The computer's USB controller asks the mouse for new data at a static rate. This happens regardless of mouse motion. The lowest possible interval is 0.125 ms (USB 2 & 3 in High speed mode).
This is the rate at which the mouse transmits motion data to the USB controller. Modern mice usually keep the polling rate at the maximum to reduce click latency while buffering motion data if you select lower report rates.
E.g.: report rate settings in Synapse
- 8000 Hz - motion data is transmitted every interval
- 4000 Hz - motion data is transmitted every 2nd interval
- 2000 Hz - motion data is transmitted every 4th interval
- 1000 Hz - motion data is transmitted every 8th interval
Whenever MouseTester receives a raw input message, it gets timestamped and collected if it is a mouse event. You are not actually measuring the polling rate, but the rate at which MouseTester receives mouse events. This means that system load, lack of motion etc. will have an impact on the results.
- Use 15k+ DPI for testing to ensure lack of sensor data doesn't skew the results.
- Exit all running applications.
- Right-click your Desktop, hover over
View
and uncheckShow desktop icons
. - Keep the MouseTester window focussed to avoid this issue.
- Start quickly moving the mouse in circles before you start recording and don't stop until after you stop recording.
- Make sure to keep the cursor on the desktop and avoid hitting the taskbar or MouseTester window.
Each data point represents the delta between the current and previous event timestamp. The Frequency vs. Time
graph converts the values from interval (ms) to frequency (Hz = 1000 / ms).
Let's assume the polling and report rate are both 1000 Hz. An ideal data point array would look like this:
1 1 1 1 1 1 (ms)
1000 1000 1000 1000 1000 1000 (Hz)
What happens if an event gets delayed due to, for example, system load?
1 1 1.6 0.4 1 1 (ms)
1000 1000 625 2500 1000 1000 (Hz)
The 3rd event was delayed by 0.6 ms, so the next delta is 0.4 ms, since the message arrived on time.

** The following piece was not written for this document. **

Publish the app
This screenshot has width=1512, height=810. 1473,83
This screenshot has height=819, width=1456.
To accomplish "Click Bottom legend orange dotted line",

If we were to instead display the difference between timestamp and expected ideal timestamp, it would look like this:
0 0 0.6 0 0 0 (ms)
Windows 11 updated the raw input API:
We capped the rate at which background recipients of raw mouse input could receive messages, so e.g. instead of seeing 1000 messages per second for a 1000Hz mouse, it may only see 125 (but each containing the combined payload of the coalesced messages).
To circumvent this issue, keep the MouseTester window focussed.